Orthotopic implantation of pancreatic cancer cells

  1. Prepare pancreatic cancer cell solution (from cell lines or tumor) to a concentration of 500,000 cells per 100µl in Hank’s balanced salt solution containing 1% matrigel. Leave on ice with occasional vortex agitation.
  2. Anesthetize recipient nude or NOD/SCID mice.
  3. Shave left abdominal/flank region of mice with clippers and place mice on their right side. Paint left sides of mice from the base of the neck to tail with a 70% ethanol solution.
  4. Proceed with animal surgery and cell implantation.
  5. Identify silhouette of spleen through intact, shaved skin. Pick up skin with forceps and make a 1.2 cm incision with sterile micro-scissors slightly medial to splenic silhouette.
  6. Grasp underlying muscle with forceps and lift to enter the abdominal cavity without injury to underlying organs. Extend muscle incision with micro-scissors to 0.75cm.
  7. Using a pair of blunt-nose forceps, gently grasp the tip of the pancreatic tail and externalize pancreas/spleen in a lateral fashion, exposing the entire pancreatic body and spleen.
  8. Remove syringe containing cell suspension (cell line or xenograft-derived) from ice and vortex agitate to disrupt cell clumps/cluster.
  9. While gently retracting pancreas laterally, insert needle into the tail of pancreas and pass into the pancreatic head region. Slowly inject 100µl of cell solution while withdrawing needle to mid-body of pancreas. Remove needle from pancreas and observe needle tract for leak/bleeding.
  10. Leave pancreas externalized and untouched for 2 minutes for matrigel to solidify while inspecting pancreas for vascular injury and/or leakage of cell solution. Gently internalize pancreas/spleen with blunt forceps and close abdominal muscle layer with interrupted stitches (3-0 silk suture). Close overlying skin with a second set of interrupted stitches (3-0 silk suture) and apply antibiotic ointment.
  11. Recover animals from anesthetic.

Heterotopic implantation of pancreatic cancer cells

  1. Anesthetize immunocompromised nude or NOD/SCID mice.
  2. If required, shave desired injection site and place mouse on its contralateral side.

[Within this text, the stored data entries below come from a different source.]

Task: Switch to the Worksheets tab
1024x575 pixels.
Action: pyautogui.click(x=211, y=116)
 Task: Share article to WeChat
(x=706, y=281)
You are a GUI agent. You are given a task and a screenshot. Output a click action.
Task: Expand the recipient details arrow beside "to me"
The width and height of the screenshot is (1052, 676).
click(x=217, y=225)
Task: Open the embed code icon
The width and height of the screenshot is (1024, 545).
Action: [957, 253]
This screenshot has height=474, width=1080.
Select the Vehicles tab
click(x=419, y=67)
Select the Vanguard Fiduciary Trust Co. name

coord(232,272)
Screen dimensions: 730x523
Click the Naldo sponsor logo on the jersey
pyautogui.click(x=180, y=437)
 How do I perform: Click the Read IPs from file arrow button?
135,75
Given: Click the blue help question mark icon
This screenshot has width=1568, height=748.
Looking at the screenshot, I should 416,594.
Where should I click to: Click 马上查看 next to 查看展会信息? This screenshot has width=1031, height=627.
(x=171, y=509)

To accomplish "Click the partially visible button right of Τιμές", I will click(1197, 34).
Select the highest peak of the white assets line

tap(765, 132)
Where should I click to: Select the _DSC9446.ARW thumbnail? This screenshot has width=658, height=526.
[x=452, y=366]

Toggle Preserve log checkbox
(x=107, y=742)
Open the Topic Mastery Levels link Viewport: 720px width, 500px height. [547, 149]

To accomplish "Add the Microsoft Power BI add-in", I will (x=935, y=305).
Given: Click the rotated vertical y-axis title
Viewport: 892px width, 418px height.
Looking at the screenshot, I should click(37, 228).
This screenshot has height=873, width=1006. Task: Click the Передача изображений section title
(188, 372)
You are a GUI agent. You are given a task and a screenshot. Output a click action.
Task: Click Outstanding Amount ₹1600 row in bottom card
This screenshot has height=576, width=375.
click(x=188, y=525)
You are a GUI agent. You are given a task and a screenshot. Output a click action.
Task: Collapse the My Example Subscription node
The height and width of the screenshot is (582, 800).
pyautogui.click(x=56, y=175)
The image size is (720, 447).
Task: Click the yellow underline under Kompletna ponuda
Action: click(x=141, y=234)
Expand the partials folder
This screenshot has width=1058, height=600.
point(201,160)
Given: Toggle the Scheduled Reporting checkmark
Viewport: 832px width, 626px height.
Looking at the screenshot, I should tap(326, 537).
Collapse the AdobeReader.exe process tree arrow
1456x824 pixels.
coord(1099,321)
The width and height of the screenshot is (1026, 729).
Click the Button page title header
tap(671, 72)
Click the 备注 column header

Depending on the location of cell implantation, paint corresponding side of mouse with 70% ethanol solution.
  3. Gently agitate syringe containing cell suspension to disrupt cell clumps/clusters.
  4. Identify desired location of cell implantation. While gently grasping skin with forceps for counter-traction, penetrate skin with the needle tip approximately a needle’s length from desired injection site. Direct needle to desired implantation site while passing the needle parallel to animal body.
  5. Once the needle is confirmed to be in the subcutaneous space, slowly inject 150 µl. Confirm successful cell injections by presence of bulla.
  6. Withdraw needle slowly from tract and monitor for 2 minutes for gross leakage.
  7. Recover mice from the effects of anesthetic.